Task → Please repeat exactly the lines below from the line with "Task: Close the 阵容分享 dialog" to the line with "Go to Data Protection in sidebar", including both, and leave out every picture.

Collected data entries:
______________________________

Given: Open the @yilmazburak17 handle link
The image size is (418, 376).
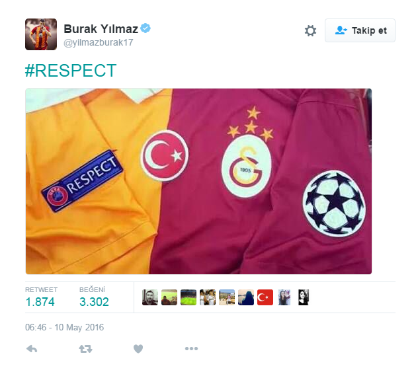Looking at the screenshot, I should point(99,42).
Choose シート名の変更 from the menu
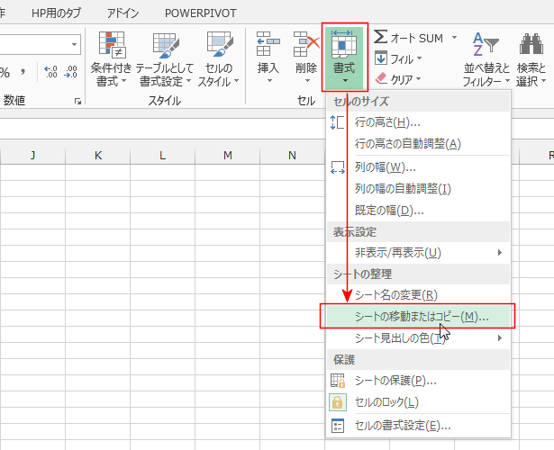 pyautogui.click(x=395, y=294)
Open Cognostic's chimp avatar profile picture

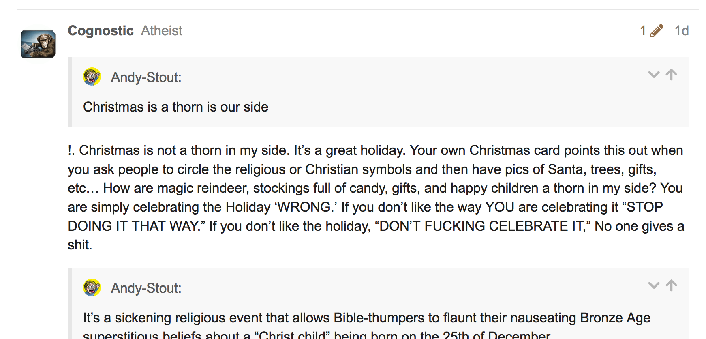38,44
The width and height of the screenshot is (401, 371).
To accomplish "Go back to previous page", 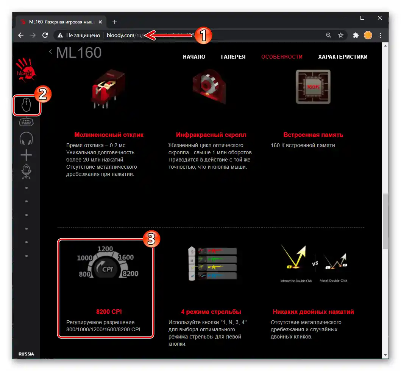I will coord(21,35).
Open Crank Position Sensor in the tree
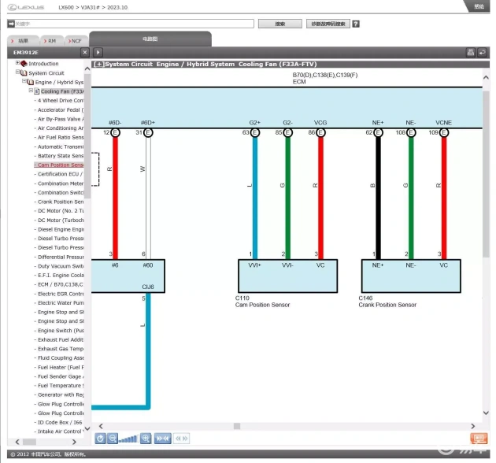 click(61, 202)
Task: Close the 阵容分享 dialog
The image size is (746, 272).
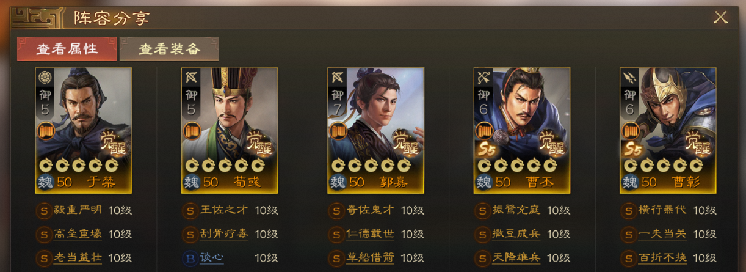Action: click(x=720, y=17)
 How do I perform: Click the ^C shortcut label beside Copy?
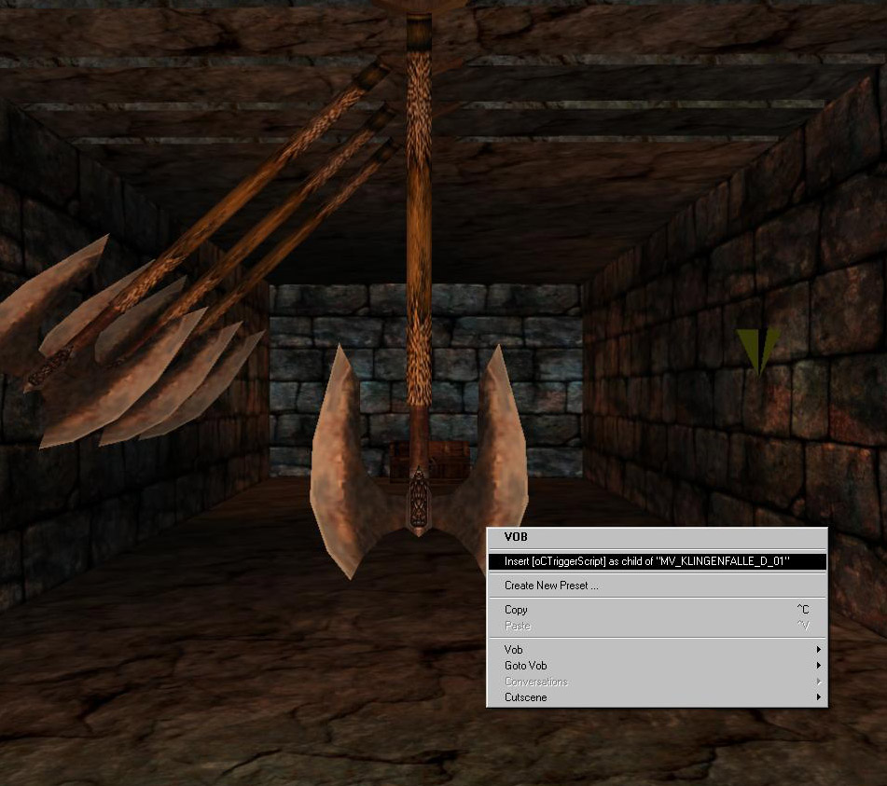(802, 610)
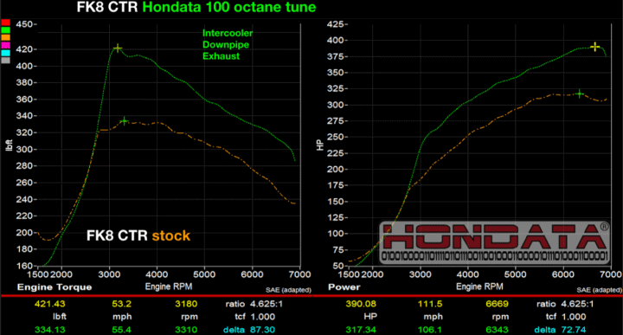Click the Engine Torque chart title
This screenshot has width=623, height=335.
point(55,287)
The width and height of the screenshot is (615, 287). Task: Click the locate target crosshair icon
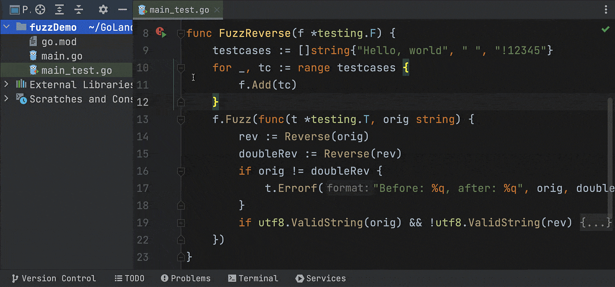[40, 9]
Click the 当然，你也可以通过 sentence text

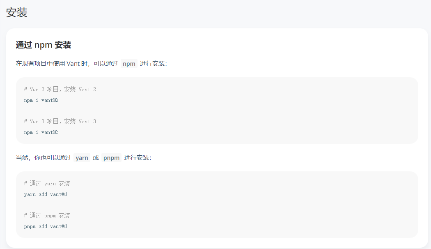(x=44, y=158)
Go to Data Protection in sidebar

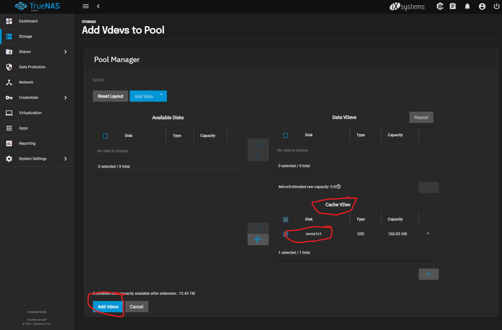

______________________________

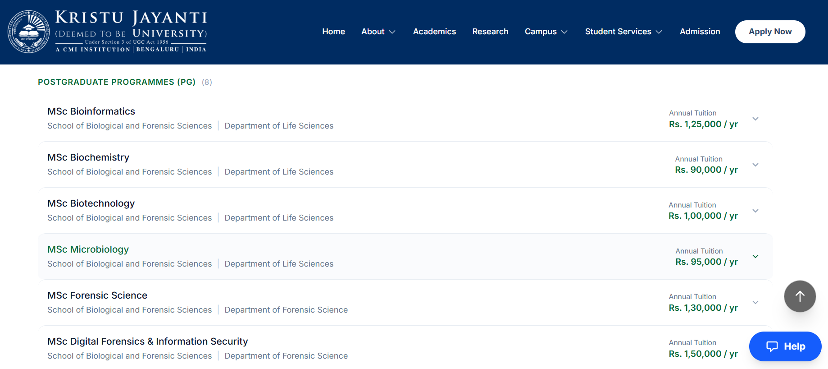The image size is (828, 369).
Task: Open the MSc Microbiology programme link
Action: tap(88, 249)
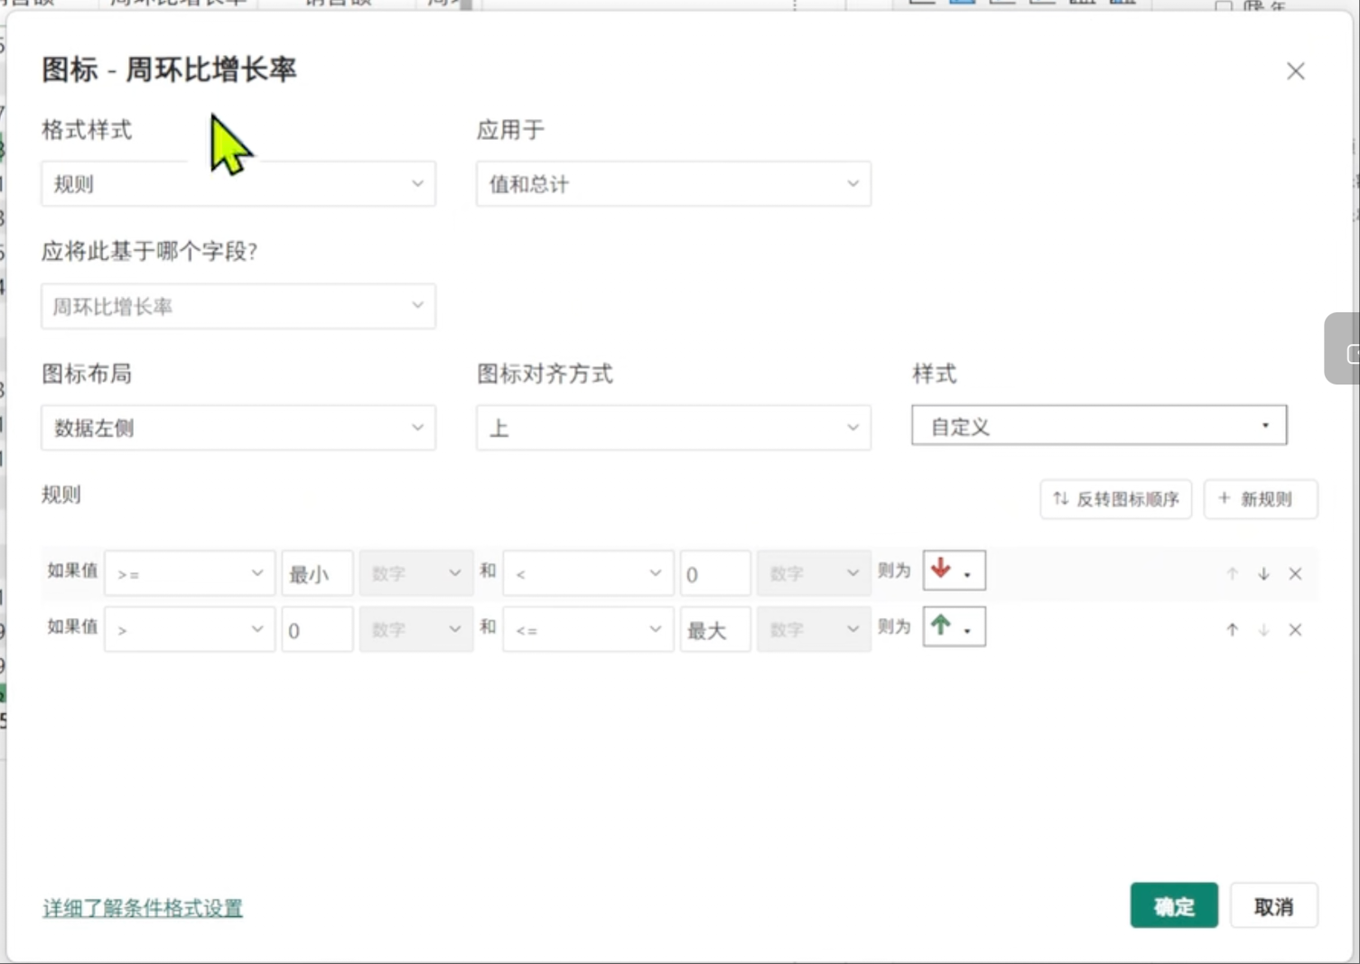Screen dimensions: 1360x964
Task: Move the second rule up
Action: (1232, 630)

______________________________

Solution for this task →
Task: Close the 阵容分享 dialog
The image size is (746, 272).
Action: click(x=720, y=17)
 How do I perform: Click the ^C shortcut label beside Copy?
(802, 610)
Click the Engine Torque chart title
This screenshot has width=623, height=335.
point(55,287)
The width and height of the screenshot is (615, 287). Task: Click the locate target crosshair icon
[40, 9]
Click the 当然，你也可以通过 sentence text

(x=44, y=158)
Go to Data Protection in sidebar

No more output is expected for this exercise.